Thankfully, you can raise your eyes from the streetscape and cheer yourself up at either end of Exhibition Road, with two recent projects.

At the V&A Museum, AL_A's project to connect Exhibition Road to the central courtyard succeeds in that main objective, and as with so many public projects, it is good that it has happened at all in these straitened times -  but it is done via some odd moves along the way.  The project's new entrance courtyard shares with the practice's MAAT museum in Lisbon a white tiled paving that produces enough glare to be uncomfortable without sunglasses on a sunny day - here, it would be good to find the ravages of time taking a bit of gloss off.

Francis Kéré' s Serpentine Pavilion, at the other end of the road, is one of the best of that series - joyful but rigorous,  masterly in its control of geometry, and free of the whimsy of some of the gallery's offerings of recent years.

Serpentine pavilion architects, of course, don't have to worry about entropy - the project is taken down before it can set in.

Monday, 6 February 2017

Quality, 'quality', and fashion - the beauty of black

Usually, you'd think of granite as a high quality material for the outside of a building, and consider paint to be lower down the scale.

But in the current makeover of a tired office building next to Farringdon Station, deeply unfashionable 1980s granite cladding is being painted black - what was conceived of then as a wannabe city office (but in slightly less smart Clerkenwell) reimagined now as a wannabe Shoreditch co-working hub (but in slightly less grungy Clerkenwell).

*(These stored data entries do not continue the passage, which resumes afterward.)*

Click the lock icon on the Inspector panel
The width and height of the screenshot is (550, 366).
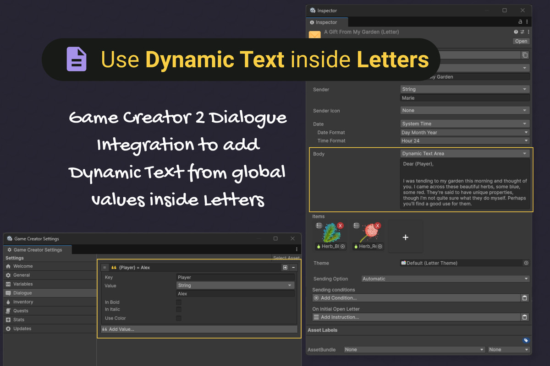tap(520, 22)
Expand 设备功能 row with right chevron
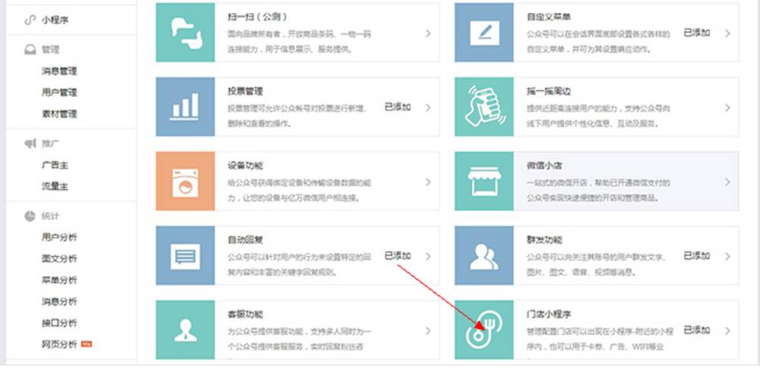760x370 pixels. [428, 182]
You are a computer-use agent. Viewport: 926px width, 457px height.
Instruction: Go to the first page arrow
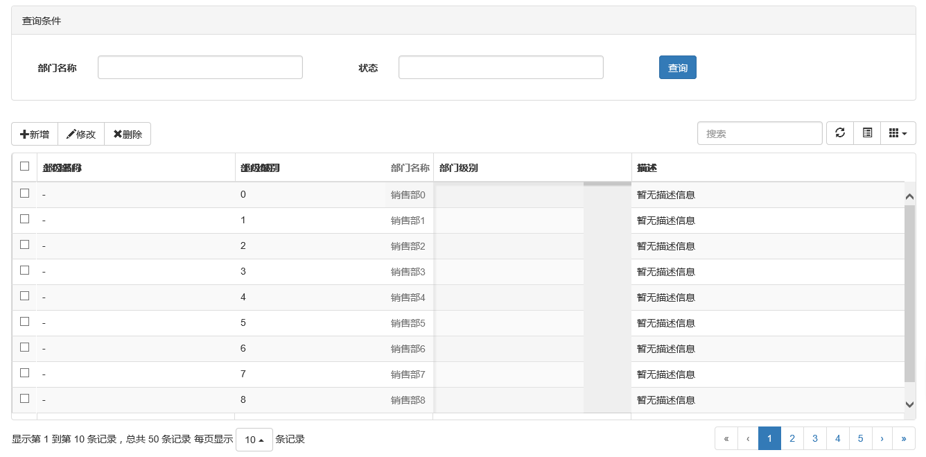pyautogui.click(x=726, y=438)
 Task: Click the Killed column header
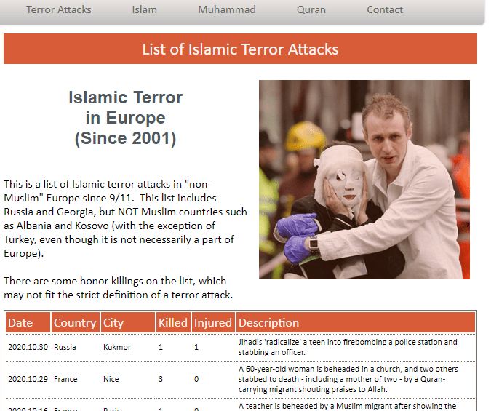tap(172, 323)
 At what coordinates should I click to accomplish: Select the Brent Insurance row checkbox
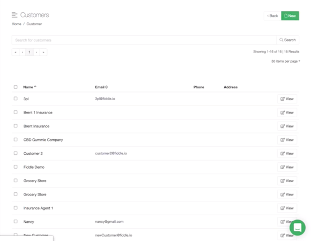[16, 126]
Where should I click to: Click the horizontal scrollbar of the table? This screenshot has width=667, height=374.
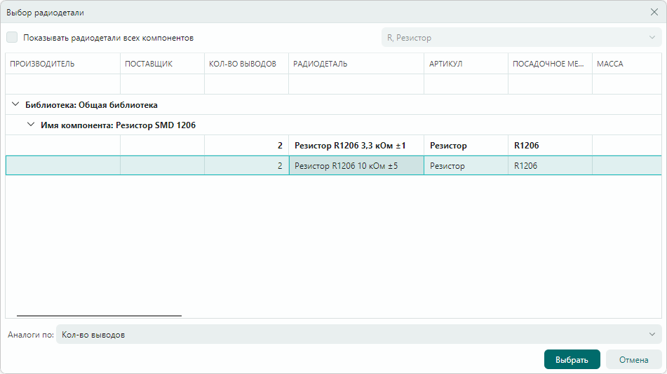pos(99,316)
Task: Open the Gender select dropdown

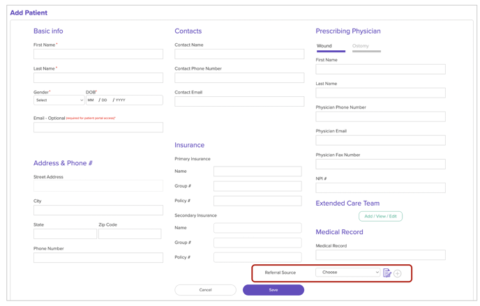Action: pyautogui.click(x=59, y=100)
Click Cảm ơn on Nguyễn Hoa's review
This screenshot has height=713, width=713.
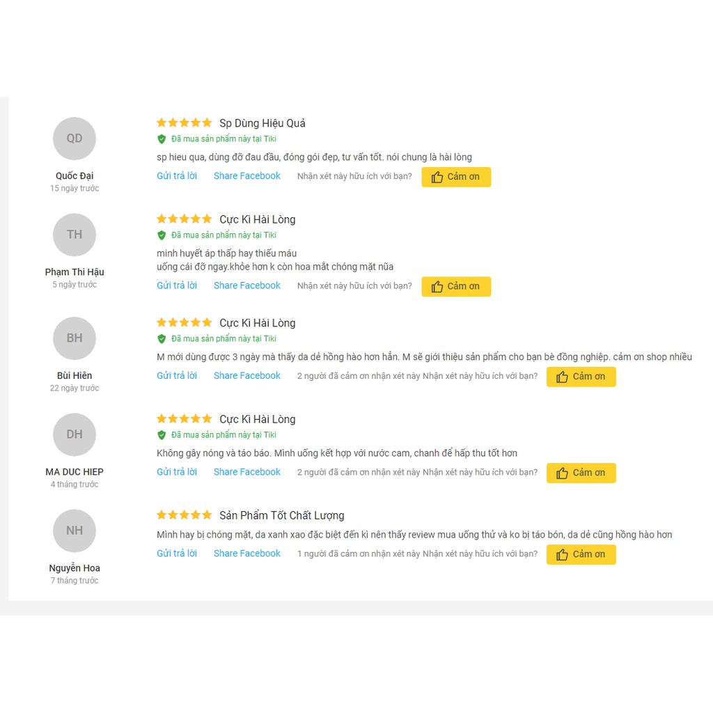(x=581, y=554)
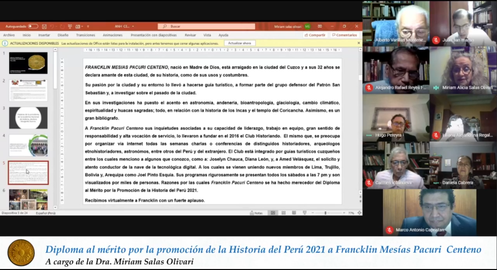Image resolution: width=497 pixels, height=270 pixels.
Task: Click Juan San Martin's muted microphone icon
Action: click(436, 40)
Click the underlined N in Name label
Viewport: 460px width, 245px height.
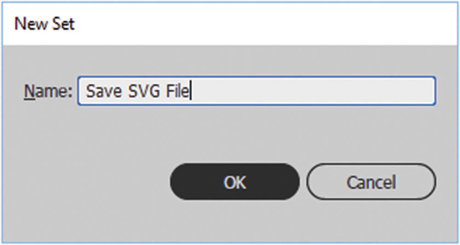click(28, 92)
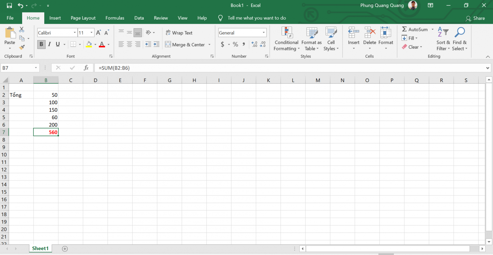Toggle Bold formatting
Screen dimensions: 493x255
41,44
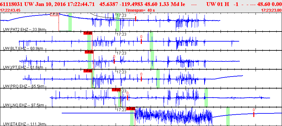This screenshot has height=126, width=282.
Task: Select the Pd0 pick flag on BLT trace
Action: 88,33
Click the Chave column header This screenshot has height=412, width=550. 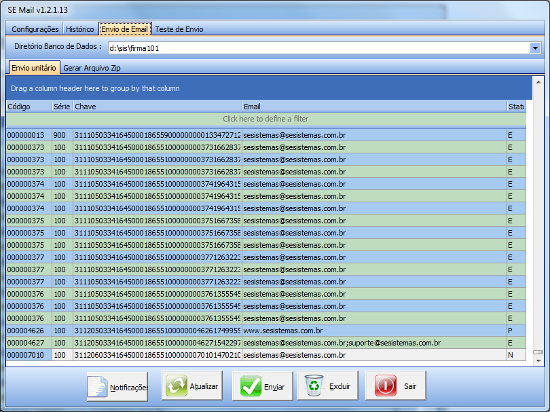pos(157,107)
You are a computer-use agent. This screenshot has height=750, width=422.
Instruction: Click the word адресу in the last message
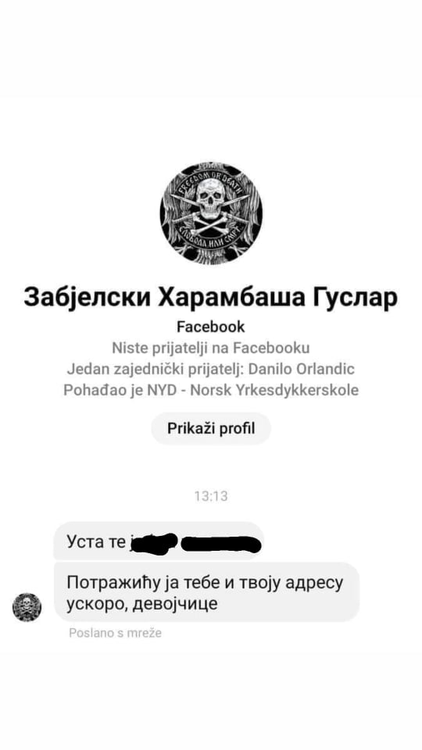click(x=314, y=583)
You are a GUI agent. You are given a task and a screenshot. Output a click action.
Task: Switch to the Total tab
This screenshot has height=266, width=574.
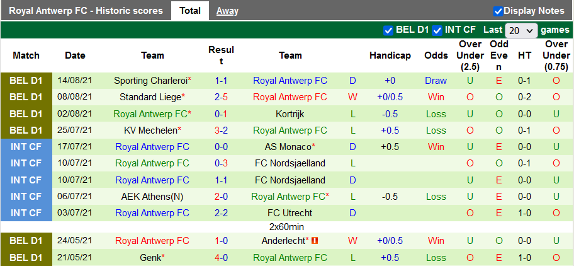pos(190,11)
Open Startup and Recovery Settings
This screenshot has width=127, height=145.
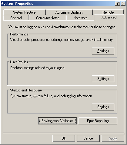(103, 107)
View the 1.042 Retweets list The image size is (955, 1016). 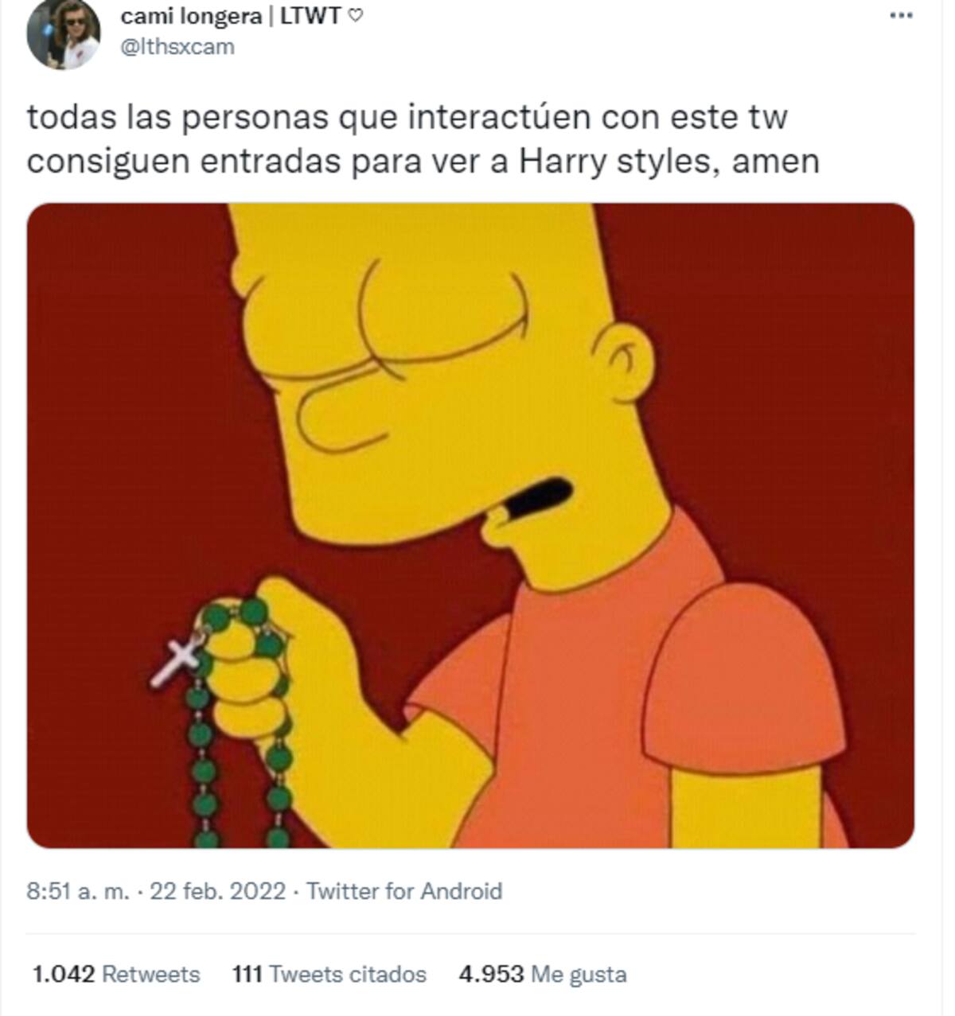[x=116, y=974]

Derwent London's sales website for the project seems to suggest some different, more complex, and dare I say more po-mo, versions of the elevational makeover; but with the scaffold now down, I'm hoping it will remain in the simpler version seen above.

There's nothing inherently cheap looking about paint - context is everything.  Nash and Cubitt put up acres of painted stucco buildings in London where they would have used stone if they could have afforded it, as the architects of Georgian Bath and Edinburgh did.  Nash's terraces are always described as stucco, but what you are actually looking at is paint*.  The result is, nevertheless, classy - partly because the paint is well maintained.

The Farringdon building, on the other hand, though granite-clad, was ghastly - 'Early Learning Centre' architecture according to Hugh Pearman - and in a post a few years ago I suggested that it was a shame that it had not been demolished when so many other buildings in the area were coming down.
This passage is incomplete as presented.